The sagas of these once-and-again-mighty political figures mirror the changing standards of behavior in society and American politics.

“The norms of society have changed,” said Brendan Nyhan, a Dartmouth College expert on political scandal.

If there’s a line of demarcation when shame lost its status as a poison dart for a political career, it came in the late 1990s. President Bill Clinton’s dalliance with Monica Lewinsky was graphically described day after day. Clinton was impeached but not removed from office, and he left the presidency in 2001 with stellar approval numbers. He now is more personally popular than any other living former president.

“We have a society that’s more open to things that are not like us,” said Evans Witt, the president of Princeton Survey Research Associates. “We had always been comfortable if someone looks like me and acts like somebody I know. We’ve gotten beyond that.”

Exhibit A is President Barack Obama. Not to mention members of Congress who are openly gay.

At the same time, behavior once regarded as deviant or suspicious became commonplace.
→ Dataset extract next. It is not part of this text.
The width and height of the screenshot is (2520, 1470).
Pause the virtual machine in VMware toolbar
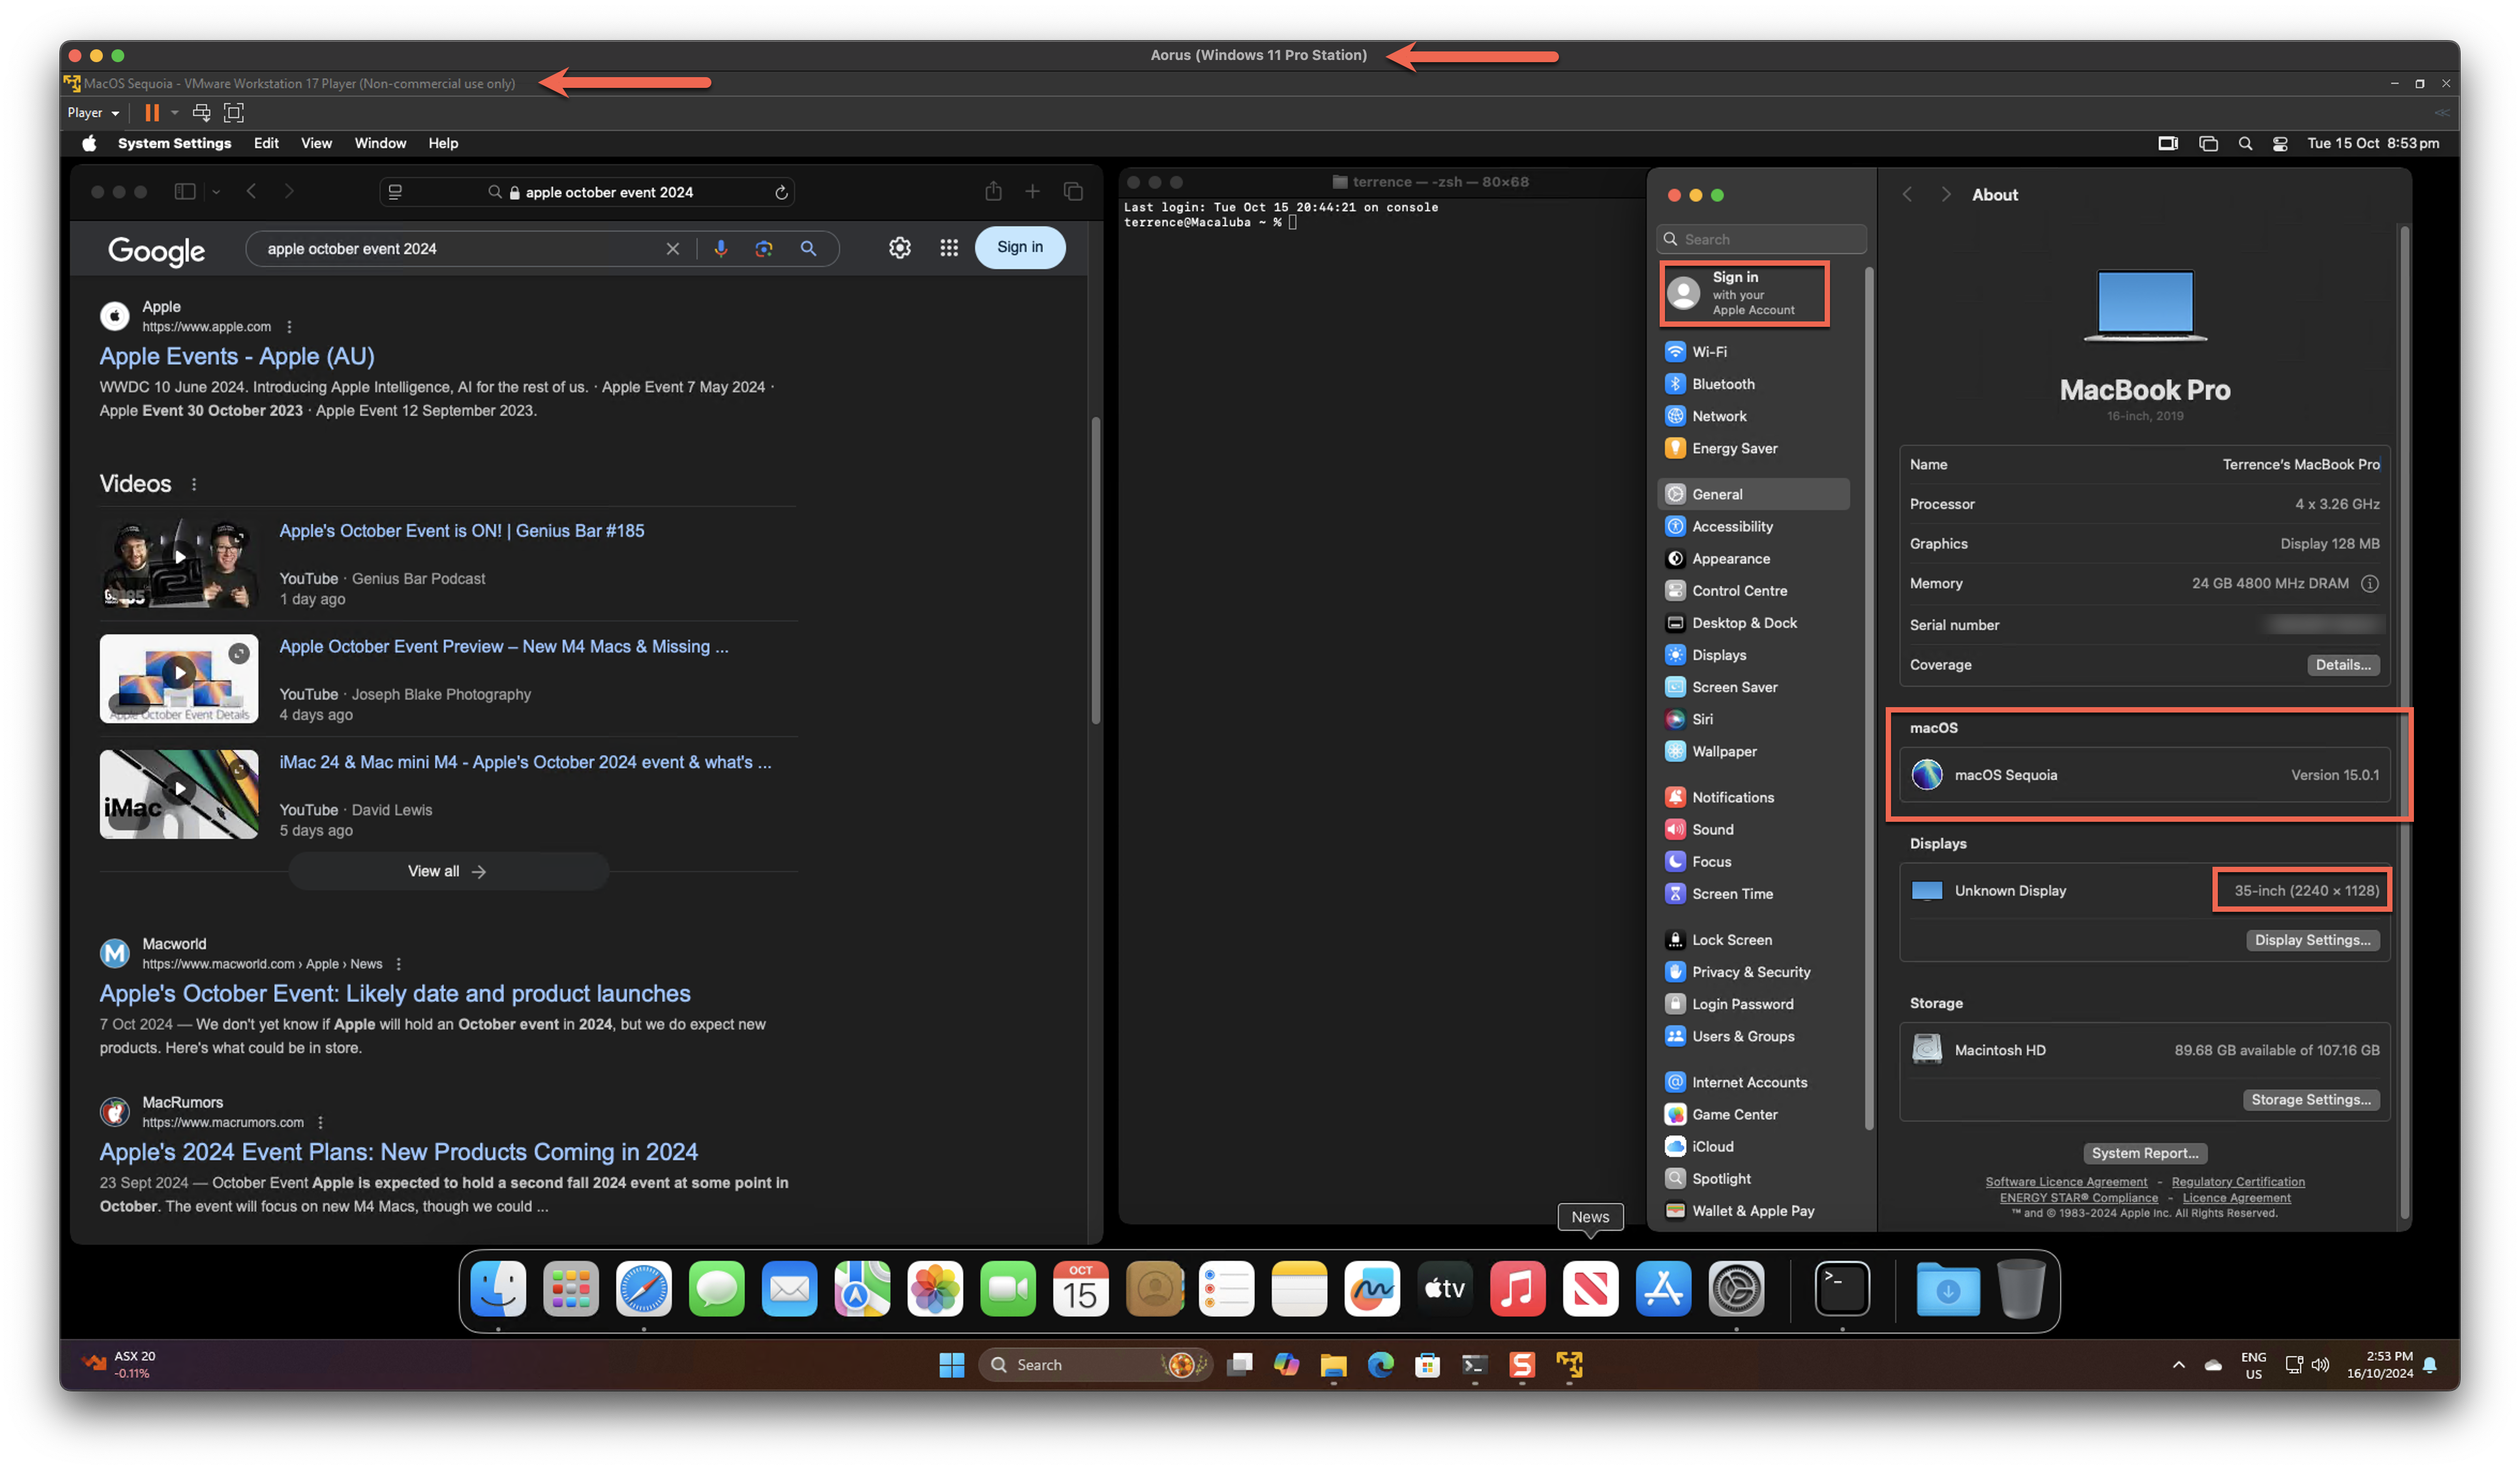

Divorce, let alone sexual affairs, were no longer career-killers. Neither was admission of drug use. Reports of such actions lost their ability to shock.

“Fifty years ago if you had an affair, it wasn’t covered,” noted John Geer, a co-director of the Center for the Study of Democratic Institutions at Vanderbilt University.

Now it’s not only covered, but such news also is so widespread that the public often becomes indifferent to matters that once would have jolted it. Baseball stars used steroids to jack up their power numbers, but the sport keeps thriving. Celebrities have children out of wedlock without tarnishing their images. Children have access well before bedtime to situation comedies whose plots revolve around who’s sleeping with whom.